El Catecismo de la Iglesia Católica, tras su prólogo, empieza la exposición del núcleo doctrinal de la fe con un apartado titulado “el deseo de Dios”. Dice en su punto 27: “El deseo de Dios está inscrito en el corazón del hombre, porque el hombre ha sido creado por Dios y para Dios; y Dios no cesa de atraer al hombre hacia sí, y sólo en Dios encontrará el hombre la verdad y la dicha que no cesa de buscar”.
Ese inicial deseo de Dios es relevante cuando se observa como el ser humano en su estado de mayor sencillez, sin filosofías de por medio, sin haber desarrollado ningún concepto teológico, es capaz de Dios. Es el caso de los niños que muestran un innato sentido de comprensión hacia la relación con Dios. Y lo mismo podemos decir decir de los diferentes pueblos indígenas. Son sensibles a la realidad divina y se relacionan con ella desde diferentes manifestaciones de culto. Pero, sin duda, podemos afirmar que ello ocurre debido a su innato deseo de Dios.
b) Algunas cuestiones de infancia espiritual (respecto de la oración)
No es fácil poder distinguir cuando ocurrió el punto de inflexión en que ese deseo de Dios, esa necesidad de relación entre Creador y creado, se tornó obligación, incluso pesadez. Sabemos que en tiempos de los profetas de Israel éstos corregían al pueblo fiel porque había desviado su culto y ayuno (vease el libro de Isaías, por ejemplo los capítulos 1 y 58). También podemos recordar como Jesús echaba en cara a los fariseos que cargaban cargas pesadas sobre el pueblo o, de manera bien didáctica, la parábola del fariseo y el publicano.
La cuestión es que hubo un momento en que se cambiaron las tornas y el ser humano creyó que en su relación con Dios debía acometer esfuerzos y hacer méritos. No parece este el paisaje propio de una historia de amor. Al contrario, es el escenario propicio para el empacho y el hastío. Así han proliferado dos fenómenos que convergen en una misma desembocadura. Por un lado están los que creyendo que el culto debe ser “serio”, y por “serio” entienden “aburrido”, han convertido el templo y la celebración en un “palazo”. Por otro, los hay que conciben la celebración como un espectáculo y, realmente, como espectáculo es tanto o más “palazo”.
Pero es que, además, eso ha sido trasladado también a la relación más personal. Hay personas empeñadas en que su relación con Dios ha de ser tan formal y acartonada que han acabado concibiendo a Dios de esa misma manera, acabando aburridos de Él. Y, por otra parte, los hay que parecen empeñarse aun con más insistencia, si cabe, en “aburrir” a Dios.

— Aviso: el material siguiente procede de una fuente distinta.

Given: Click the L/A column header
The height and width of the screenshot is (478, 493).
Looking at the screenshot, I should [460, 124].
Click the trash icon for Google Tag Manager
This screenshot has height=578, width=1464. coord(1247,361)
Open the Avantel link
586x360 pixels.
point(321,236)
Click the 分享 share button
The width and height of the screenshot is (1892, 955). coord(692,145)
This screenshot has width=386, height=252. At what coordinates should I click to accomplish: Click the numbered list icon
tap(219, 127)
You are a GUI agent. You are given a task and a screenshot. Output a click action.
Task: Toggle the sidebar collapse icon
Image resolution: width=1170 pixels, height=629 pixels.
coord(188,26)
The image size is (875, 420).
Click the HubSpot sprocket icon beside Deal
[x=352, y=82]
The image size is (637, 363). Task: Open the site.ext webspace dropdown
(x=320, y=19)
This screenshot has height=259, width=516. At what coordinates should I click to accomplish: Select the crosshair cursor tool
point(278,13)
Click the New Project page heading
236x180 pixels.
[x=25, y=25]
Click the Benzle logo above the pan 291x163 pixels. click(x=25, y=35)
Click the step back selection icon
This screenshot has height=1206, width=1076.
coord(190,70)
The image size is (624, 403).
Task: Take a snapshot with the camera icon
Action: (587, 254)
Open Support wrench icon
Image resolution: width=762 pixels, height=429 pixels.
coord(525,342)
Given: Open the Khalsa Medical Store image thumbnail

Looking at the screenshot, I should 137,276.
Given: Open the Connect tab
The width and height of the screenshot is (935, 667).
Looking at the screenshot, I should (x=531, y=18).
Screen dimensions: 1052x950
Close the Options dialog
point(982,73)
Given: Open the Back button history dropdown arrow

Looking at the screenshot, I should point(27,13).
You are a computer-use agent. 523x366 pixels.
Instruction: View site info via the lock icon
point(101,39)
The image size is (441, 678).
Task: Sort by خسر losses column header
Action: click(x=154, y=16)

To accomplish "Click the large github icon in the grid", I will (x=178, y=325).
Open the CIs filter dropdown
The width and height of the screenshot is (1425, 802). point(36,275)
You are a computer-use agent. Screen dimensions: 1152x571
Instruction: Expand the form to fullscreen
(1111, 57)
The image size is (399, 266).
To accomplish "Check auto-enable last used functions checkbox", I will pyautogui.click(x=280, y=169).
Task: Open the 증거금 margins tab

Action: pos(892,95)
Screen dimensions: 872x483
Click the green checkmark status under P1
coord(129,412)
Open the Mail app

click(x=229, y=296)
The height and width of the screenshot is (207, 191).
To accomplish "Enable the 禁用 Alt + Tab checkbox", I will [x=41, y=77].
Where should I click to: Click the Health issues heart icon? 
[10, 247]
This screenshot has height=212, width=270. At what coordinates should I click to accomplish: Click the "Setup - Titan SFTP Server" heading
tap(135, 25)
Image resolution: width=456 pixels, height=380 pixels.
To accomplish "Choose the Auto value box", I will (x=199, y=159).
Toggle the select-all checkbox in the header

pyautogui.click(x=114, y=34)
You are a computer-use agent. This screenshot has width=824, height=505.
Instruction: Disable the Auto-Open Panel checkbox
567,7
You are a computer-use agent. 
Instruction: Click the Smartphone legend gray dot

Hace años que explico a adolescentes y jóvenes las dificultades de la oración con tres aves exóticas:
– El loro dice, pero no sabe lo que dice. Es cómo el que ora usando fórmulas sin intentar entender que está diciendo.
– El papagayo repite una y otra vez lo mismo, pero tampoco sabe que es lo que está repitiendo. Es como el que ora repitiendo mil veces las mismas palabras que le carecen de significado alguno.
– Y la cotorra no solo dice y repite, sino que no para de decir y repetir. Es como el que ora sin permitir que el interlocutor, Dios, diga nada. No hay tiempo para escuchar porque no se para de hablar.
En el útimo caso, el de la “cotorra”, existe además un excesivo protagonismo que corre el enorme riesgo de eclipsar la acción del Señor. En general es algo que ocurre a menudo en las posturas de infantilismo espiritual, también en los aspectos relacionados con la oración.